Sheilagh Sherman, BA, BHScOT, MHM, OT Reg. (Ont.)

Sheilagh Sherman joined Sunrise Medical Canada in 2010 as a Clinical Educator. Prior to joining Sunrise, Sheilagh gained extensive clinical experience working in a variety of settings, including neurological rehabilitation, complex continuing care, and community rehabilitation. As the Clinical Education Manager, Sheilagh is a clinical resource for therapists across Canada involved in seating and mobility. She leads workshops, seminars, and webinars on the clinical aspects of seating and mobility. In addition, Sheilagh has presented at national and international conferences on seating and mobility.

Sheilagh also has an educational background that makes her well suited to the role of Clinical Education Manager. Sheilagh earned a Bachelor of Arts degree in Political Science from the University of Toronto in 1988, which enables her to understand healthcare policy and policy changes. Sheilagh graduated with a Bachelor of Health Sciences (Occupational Therapy) degree from McMaster University in 1994. In 2012, Sheilagh earned a Certificate in Adult Education/Staff Training from Seneca College.

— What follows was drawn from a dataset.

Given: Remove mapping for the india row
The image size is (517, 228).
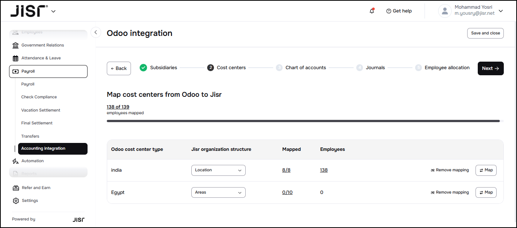Looking at the screenshot, I should [x=449, y=170].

She applies adult learning principles to the workshops she leads. Finally, she also has a Master of Health Management (MHM) degree from McMaster University after graduating in 2015. Courses that Sheilagh completed during the MHM degree, such as Knowledge Translation, Evaluating Sources of Evidence, and Quality & Safety in Healthcare, assist Sheilagh in using an evidence-based approach in her work.

In her free time, Sheilagh enjoys running, in addition to practicing yoga.